------ Data for processing ------

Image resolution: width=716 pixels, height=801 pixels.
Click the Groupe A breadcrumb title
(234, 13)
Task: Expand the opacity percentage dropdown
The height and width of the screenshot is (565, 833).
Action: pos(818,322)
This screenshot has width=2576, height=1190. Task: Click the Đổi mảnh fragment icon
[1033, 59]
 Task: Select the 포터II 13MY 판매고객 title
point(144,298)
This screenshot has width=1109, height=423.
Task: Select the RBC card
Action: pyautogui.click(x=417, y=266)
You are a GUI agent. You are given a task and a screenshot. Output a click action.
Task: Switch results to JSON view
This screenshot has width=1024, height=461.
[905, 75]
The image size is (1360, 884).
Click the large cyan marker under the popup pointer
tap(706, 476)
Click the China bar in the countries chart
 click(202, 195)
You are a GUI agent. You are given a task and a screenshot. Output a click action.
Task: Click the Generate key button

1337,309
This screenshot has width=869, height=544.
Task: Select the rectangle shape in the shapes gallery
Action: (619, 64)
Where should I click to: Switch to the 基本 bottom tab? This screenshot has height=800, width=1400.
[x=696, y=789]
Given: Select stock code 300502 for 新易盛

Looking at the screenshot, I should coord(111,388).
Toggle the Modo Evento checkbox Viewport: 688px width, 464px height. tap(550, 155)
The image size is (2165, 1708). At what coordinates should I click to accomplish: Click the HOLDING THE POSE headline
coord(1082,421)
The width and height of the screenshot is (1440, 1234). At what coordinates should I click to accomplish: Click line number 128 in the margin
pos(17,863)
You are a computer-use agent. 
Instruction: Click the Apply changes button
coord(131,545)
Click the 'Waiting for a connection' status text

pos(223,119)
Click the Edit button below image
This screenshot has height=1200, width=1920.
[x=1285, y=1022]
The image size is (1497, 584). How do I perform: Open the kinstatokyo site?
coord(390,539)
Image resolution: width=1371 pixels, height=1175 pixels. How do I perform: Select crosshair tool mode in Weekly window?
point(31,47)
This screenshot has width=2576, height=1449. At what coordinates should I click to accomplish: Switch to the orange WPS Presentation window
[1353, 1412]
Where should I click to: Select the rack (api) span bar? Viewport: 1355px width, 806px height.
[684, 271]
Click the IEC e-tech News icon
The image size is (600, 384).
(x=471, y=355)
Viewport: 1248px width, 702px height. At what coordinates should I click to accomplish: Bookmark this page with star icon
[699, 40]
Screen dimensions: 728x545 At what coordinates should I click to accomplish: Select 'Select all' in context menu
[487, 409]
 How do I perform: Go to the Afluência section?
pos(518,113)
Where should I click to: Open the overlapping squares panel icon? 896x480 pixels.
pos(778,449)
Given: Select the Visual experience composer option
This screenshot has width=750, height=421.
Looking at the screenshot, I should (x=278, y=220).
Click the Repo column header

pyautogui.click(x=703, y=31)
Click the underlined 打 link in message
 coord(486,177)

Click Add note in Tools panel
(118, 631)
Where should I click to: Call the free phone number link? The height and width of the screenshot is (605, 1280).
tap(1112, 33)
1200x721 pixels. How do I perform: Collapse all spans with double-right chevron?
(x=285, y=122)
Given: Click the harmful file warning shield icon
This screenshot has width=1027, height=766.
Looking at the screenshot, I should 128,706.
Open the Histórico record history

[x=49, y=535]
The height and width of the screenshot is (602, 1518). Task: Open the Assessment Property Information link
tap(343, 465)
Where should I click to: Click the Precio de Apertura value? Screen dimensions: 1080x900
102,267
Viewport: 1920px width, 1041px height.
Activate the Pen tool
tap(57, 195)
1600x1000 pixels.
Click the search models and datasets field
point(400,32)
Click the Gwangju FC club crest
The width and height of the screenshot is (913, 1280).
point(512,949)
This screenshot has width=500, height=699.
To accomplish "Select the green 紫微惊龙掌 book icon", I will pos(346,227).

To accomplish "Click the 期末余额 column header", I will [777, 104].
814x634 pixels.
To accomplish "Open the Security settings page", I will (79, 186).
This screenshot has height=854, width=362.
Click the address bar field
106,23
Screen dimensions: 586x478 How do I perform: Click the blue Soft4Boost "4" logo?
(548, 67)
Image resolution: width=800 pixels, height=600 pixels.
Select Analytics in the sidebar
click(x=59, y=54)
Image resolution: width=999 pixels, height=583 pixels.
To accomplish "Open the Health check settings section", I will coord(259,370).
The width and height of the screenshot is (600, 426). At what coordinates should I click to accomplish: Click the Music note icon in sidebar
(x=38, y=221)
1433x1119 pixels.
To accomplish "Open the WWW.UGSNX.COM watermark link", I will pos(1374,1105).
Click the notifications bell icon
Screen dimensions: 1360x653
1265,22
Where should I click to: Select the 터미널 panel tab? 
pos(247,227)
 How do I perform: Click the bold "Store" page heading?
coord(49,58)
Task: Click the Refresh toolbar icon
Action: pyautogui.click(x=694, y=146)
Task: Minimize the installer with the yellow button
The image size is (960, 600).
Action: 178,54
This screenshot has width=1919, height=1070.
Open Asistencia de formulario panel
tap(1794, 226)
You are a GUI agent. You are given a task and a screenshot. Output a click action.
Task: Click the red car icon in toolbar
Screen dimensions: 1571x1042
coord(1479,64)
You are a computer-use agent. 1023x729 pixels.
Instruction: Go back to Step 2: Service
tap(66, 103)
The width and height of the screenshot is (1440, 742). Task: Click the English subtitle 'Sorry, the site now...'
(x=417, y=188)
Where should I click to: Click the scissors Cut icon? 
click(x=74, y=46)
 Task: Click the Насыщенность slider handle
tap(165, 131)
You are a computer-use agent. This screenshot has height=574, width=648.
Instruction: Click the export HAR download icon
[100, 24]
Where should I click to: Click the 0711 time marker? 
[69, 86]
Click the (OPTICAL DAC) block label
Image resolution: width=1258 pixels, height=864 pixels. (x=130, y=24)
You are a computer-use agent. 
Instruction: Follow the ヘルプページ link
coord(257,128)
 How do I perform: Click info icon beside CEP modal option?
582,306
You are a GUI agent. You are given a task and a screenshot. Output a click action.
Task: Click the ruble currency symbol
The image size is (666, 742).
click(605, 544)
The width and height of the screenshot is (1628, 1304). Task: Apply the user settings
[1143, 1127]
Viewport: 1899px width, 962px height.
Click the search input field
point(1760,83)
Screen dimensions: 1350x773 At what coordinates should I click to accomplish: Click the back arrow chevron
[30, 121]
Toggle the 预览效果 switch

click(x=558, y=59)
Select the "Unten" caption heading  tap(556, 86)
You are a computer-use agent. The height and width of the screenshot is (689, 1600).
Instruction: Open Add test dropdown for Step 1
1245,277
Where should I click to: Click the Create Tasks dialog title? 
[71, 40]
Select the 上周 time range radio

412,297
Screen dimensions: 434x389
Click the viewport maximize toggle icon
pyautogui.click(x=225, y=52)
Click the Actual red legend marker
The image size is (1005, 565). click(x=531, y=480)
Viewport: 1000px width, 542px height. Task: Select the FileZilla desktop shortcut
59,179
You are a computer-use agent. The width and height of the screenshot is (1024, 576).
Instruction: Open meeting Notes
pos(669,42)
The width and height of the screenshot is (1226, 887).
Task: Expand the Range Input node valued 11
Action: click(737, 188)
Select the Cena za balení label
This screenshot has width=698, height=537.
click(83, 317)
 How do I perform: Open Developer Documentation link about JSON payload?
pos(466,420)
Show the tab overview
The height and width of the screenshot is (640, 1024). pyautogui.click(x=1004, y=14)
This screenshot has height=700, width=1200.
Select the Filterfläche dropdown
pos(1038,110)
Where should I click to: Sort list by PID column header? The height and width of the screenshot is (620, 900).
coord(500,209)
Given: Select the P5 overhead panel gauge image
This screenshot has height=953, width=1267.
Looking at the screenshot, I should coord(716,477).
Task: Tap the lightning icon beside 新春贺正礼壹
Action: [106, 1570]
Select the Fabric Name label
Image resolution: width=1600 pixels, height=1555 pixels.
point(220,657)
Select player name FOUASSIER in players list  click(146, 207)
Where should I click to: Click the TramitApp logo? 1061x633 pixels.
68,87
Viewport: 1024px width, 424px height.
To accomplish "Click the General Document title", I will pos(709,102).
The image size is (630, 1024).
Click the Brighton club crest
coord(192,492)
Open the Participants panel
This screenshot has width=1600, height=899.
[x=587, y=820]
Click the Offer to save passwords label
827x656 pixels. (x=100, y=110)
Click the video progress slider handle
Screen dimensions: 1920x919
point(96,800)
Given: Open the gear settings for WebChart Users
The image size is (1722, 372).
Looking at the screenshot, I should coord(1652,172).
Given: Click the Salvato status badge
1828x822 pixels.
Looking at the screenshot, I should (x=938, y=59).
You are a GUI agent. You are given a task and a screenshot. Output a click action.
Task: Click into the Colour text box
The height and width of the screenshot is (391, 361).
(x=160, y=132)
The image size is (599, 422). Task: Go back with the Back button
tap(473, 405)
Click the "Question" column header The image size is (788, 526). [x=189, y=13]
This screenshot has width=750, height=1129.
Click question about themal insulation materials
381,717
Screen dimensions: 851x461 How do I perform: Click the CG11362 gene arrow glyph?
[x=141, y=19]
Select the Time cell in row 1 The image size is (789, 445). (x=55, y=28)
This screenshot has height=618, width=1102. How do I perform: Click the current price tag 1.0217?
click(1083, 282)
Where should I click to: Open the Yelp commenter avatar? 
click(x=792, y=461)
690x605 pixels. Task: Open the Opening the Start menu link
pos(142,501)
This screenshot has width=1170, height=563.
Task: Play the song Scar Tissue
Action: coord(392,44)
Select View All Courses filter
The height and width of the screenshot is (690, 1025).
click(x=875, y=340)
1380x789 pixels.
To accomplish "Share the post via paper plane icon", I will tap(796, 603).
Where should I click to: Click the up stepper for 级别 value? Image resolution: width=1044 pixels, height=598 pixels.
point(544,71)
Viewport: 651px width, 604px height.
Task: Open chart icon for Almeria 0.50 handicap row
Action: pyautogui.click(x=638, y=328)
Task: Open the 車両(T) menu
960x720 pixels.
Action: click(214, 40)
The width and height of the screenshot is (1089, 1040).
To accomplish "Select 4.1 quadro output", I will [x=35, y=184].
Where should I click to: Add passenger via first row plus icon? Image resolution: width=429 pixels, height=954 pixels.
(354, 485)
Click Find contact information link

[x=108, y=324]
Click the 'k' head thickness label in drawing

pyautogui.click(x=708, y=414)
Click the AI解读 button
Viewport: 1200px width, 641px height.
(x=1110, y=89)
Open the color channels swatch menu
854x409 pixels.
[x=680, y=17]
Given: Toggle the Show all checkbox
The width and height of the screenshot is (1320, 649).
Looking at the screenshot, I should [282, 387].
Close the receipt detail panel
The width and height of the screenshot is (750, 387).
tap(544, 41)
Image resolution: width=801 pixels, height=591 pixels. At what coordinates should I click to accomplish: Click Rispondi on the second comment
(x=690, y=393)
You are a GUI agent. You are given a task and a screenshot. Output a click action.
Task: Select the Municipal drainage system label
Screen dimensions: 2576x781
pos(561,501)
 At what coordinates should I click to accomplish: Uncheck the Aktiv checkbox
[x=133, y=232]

------

About this exercise:
Transcribe exactly, and only, the lines that extend from the one containing "Where should I click to: Click the up" to the end of the records above, inclusive of both.

Problem solution:
Where should I click to: Click the up stepper for 级别 value? Image resolution: width=1044 pixels, height=598 pixels.
point(544,71)
Viewport: 651px width, 604px height.
Task: Open chart icon for Almeria 0.50 handicap row
Action: pyautogui.click(x=638, y=328)
Task: Open the 車両(T) menu
960x720 pixels.
Action: click(214, 40)
The width and height of the screenshot is (1089, 1040).
To accomplish "Select 4.1 quadro output", I will [x=35, y=184].
Where should I click to: Add passenger via first row plus icon? Image resolution: width=429 pixels, height=954 pixels.
(354, 485)
Click Find contact information link

[x=108, y=324]
Click the 'k' head thickness label in drawing

pyautogui.click(x=708, y=414)
Click the AI解读 button
Viewport: 1200px width, 641px height.
(x=1110, y=89)
Open the color channels swatch menu
854x409 pixels.
[x=680, y=17]
Given: Toggle the Show all checkbox
The width and height of the screenshot is (1320, 649).
Looking at the screenshot, I should [282, 387].
Close the receipt detail panel
The width and height of the screenshot is (750, 387).
tap(544, 41)
Image resolution: width=801 pixels, height=591 pixels. At what coordinates should I click to accomplish: Click Rispondi on the second comment
(x=690, y=393)
You are a GUI agent. You are given a task and a screenshot. Output a click action.
Task: Select the Municipal drainage system label
Screen dimensions: 2576x781
pos(561,501)
 At what coordinates should I click to accomplish: Uncheck the Aktiv checkbox
[x=133, y=232]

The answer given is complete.